Robert Cutler: “US state energy policy towards Azerbaijan has been influenced by the Democratic Party’s internal need to consider the views of the Armenian lobby”

Robert Cutler: “US state energy policy towards Azerbaijan has been influenced by the Democratic Party’s internal need to consider the views of the Armenian lobby”
# 21 May 2010 13:46 (UTC +04:00)
That by itself makes strong pursuit of any bilateral policy more difficult”, - told APA’s Washington correspondent Dr. Robert M. Cutler, Senior Research Fellow at the Institute of European, Russian and Eurasian Studies of Carleton University characterizing the current state of US-Azerbaijani relations.

According to him, “in this connection it bears remarking that the Armenian National Committee of America intervened publicly, in August last year through an open letter to Secretary of State Hilary Clinton requesting a meeting with her, against the nomination as US ambassador to Azerbaijan of a career foreign service officer, as had been rumored in the press, having nearly two decades experience in Caspian Sea basin energy matters”.

“Combined with the US Administration’s fumbling of the question of its attitude towards a resolution in a House of Representatives committee labeling the mass death of Armenians during the First World War a "genocide", it is reasonable to suppose that US state energy policy towards Azerbaijan has been influenced by the Democratic Party’s internal need to consider the views of the Armenian lobby, which besides its influence on the national level inside the Beltway is especially strong in politics in California, a key state for domestic electoral politics” – Mr.

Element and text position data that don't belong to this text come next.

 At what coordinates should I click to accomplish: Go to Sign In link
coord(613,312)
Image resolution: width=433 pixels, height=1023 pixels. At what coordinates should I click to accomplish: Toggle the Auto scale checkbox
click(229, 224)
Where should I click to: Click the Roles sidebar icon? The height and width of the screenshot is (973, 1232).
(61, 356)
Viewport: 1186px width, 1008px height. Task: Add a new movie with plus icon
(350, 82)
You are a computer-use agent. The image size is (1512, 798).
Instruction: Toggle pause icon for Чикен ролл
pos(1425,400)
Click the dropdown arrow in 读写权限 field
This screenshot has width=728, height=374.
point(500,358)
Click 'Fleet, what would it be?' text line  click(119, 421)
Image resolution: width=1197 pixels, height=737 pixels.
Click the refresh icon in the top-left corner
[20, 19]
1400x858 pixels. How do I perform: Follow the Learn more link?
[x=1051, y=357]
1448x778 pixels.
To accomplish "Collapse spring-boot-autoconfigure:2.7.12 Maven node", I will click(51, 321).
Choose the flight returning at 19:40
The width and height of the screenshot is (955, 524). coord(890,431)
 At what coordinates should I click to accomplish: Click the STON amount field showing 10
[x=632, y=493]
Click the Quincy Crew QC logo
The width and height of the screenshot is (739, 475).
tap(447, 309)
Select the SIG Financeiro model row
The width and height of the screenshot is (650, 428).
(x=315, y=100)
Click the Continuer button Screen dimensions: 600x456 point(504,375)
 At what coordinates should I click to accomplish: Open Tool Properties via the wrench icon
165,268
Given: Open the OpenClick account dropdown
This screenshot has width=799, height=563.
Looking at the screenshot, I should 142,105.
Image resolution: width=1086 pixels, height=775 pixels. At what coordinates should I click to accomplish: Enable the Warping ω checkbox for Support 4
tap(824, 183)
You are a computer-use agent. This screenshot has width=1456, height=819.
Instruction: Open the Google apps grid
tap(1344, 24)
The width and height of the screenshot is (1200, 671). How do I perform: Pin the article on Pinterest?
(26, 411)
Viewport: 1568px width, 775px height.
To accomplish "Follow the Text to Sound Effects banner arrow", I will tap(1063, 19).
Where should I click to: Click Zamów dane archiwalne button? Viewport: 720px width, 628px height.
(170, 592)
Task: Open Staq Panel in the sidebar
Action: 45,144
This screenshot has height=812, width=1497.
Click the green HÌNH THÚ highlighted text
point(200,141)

Cutler added.

A famous analyst also pointed out that, In January 2010 Armenia’s Constitutional Court placed major limitations on the implementation of the terms of the protocols and also clarified certain interpretations that Armenian state policy is now obliged to respect:

“It is highly unlikely that the Turkish Grand National Assembly will ratify the protocols unless the Constitutional Court revisits its decision, which is in turn itself highly unlikely. Turkey now says that it will ratify the accords with Armenia only if Armenia makes concessions on Karabakh, a linkage that Armenia rejects, and which the decision of its Constitutional Court excludes”.

Mr. Cutler believes that, the Turkish-Armenian rapprochement was motivated in part by Washington under the influence of domestic US politics, based upon the impression that its success assist in the resolution of pipeline routing questions by generally defusing tension in the region.

“It has proven impossible to accomplish this in the absence of a Karabakh settlement in which, necessarily, Azerbaijan must play an important role, as it has done over nearly two decades through the Minsk Group process of the Organization for Security and Cooperation in Europe (OSCE)”, – he stated.